By memorandum opinion and order entered January 30, 2001, the district court dismissed all claims against defendant Wilson and WBKO Television. Specifically, the court held that Walker’s claims against defendant Wilson were barred by the doctrine set forth in Heck v. Humphrey, 512 U.S. 477, 114 S.Ct. 2364, 129 L.Ed.2d 383 (1994). The court also held that Walker failed to state a cognizable § 1985 claim because Walker offered nothing more than the conclusory allegation that the state employees acted in concert. Walker failed to make sufficient factual allegations to establish any sort of “meeting of the minds” or to link any of the alleged conspirators in a conspiracy to deprive him of his constitutional rights. The court fur*474ther held that Walker failed to demonstrate any state action on the part of WBKO sufficient to state a cognizable claim under § 1983. Lastly, the court held that Walker failed to state a cognizable § 1985 claim against WBKO because he failed to demonstrate actions based upon invidious discrimination and failed to make sufficient factual allegations to establish any sort of “meeting of the minds” or to link any of the alleged conspirators in a conspiracy to deprive him of his constitutional rights. Walker’s subsequent motion to alter or amend the judgment was denied in an order filed March 14, 2001.

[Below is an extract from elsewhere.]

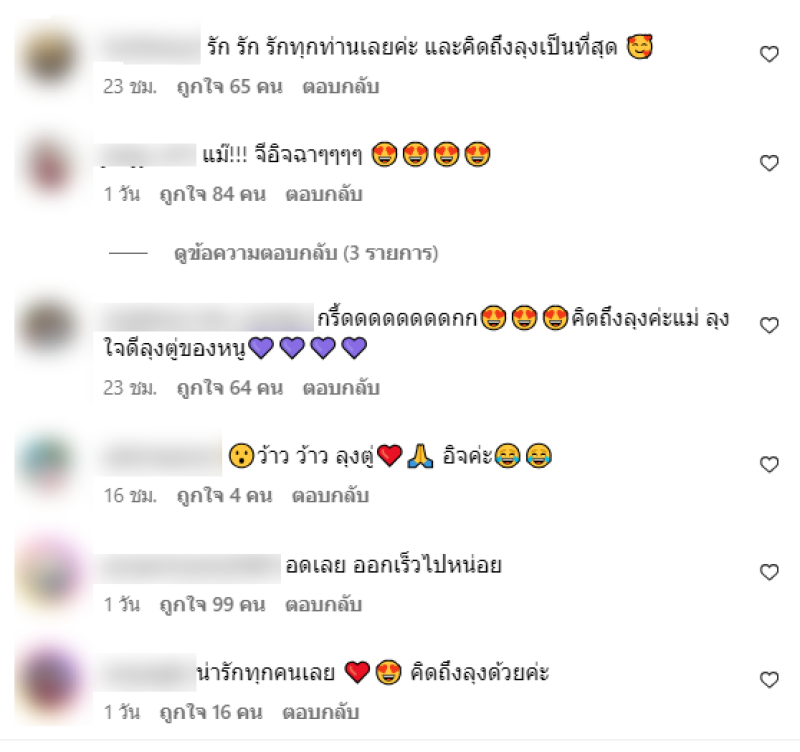Reply to the 84-likes comment
The height and width of the screenshot is (752, 800).
(323, 194)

On April 3, 2001, Walker filed a motion for relief from judgment pursuant to Fed. R.Civ.P. 60(b)(1), (2) and (3). The district court denied the motion in an order filed June 18, 2001. This appeal followed.

This court reviews a district court’s ruling pursuant to Rule 60(b) for an abuse of discretion. See Lewis v. Alexander, 987 F.2d 392, 396 (6th Cir.1993); Windsor v. United States Dep’t of Justice, 740 F.2d 6, 7 (6th Cir.1984). An abuse of discretion exists when the reviewing court is firmly convinced that a mistake has been made. See Romstadt v. Allstate Ins. Co., 59 F.3d 608, 615 (6th Cir.1995). A district court abuses its discretion when it relies on clearly erroneous findings of fact, or when it improperly applies the law, or uses an erroneous legal standard. Id. An appeal from the denial of a Rule 60(b) motion does not bring up for review the underlying judgment. See Amernational Indus., Inc. v. Action-Tungsram, Inc., 925 F.2d 970, 975 (6th Cir.1991). Moreover, a Rule 60(b) motion is properly invoked only in “unusual and extreme situations where principles of equity mandate relief.” Olle v. Henry & Wright Corp., 910 F.2d 357, 365 (6th Cir.1990).

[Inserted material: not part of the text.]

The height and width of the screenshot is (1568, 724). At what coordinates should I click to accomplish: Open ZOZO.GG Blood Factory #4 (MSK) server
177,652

Upon review, we conclude that the district court did not abuse its discretion when it denied Walker’s 60(b) motion. Walker failed to satisfy the standards set forth in either subsection (b)(1), (b)(2) or (b)(3). His motion does not contain any new evidence, nor does it claim that any error of law was made in the initial decision granting summary judgment. Moreover, a review of the record does not reveal the requisite clear and convincing evidence sufficient to establish fraud under Fed.R.Civ.P. 60(b)(3). See Simons v. Gorsuch, 715 F.2d 1248, 1253 (7th Cir.1983). Lastly, a Rule 60(b) motion is properly denied where the movant attempts to use such a motion to relitigate the merits of a claim and the allegations are unsubstantiated. See Mastini v. American Tel. & Tel. Co., 369 F.2d 378, 379 (2d Cir.1966) (attempt to relitigate a patent claim based upon unsubstantiated allegations of fraud). The present motion is Walker’s latest attempt to relitigate his case. Walker’s claims have been fully considered by the district court. Because Walker sought only to relitigate an issue already decided, the district court acted within its considerable discretion by denying relief. The remaining arguments on appeal are without merit.

Accordingly, the district court’s order is affirmed. Rule 34(j)(2)(C), Rules of the Sixth Circuit.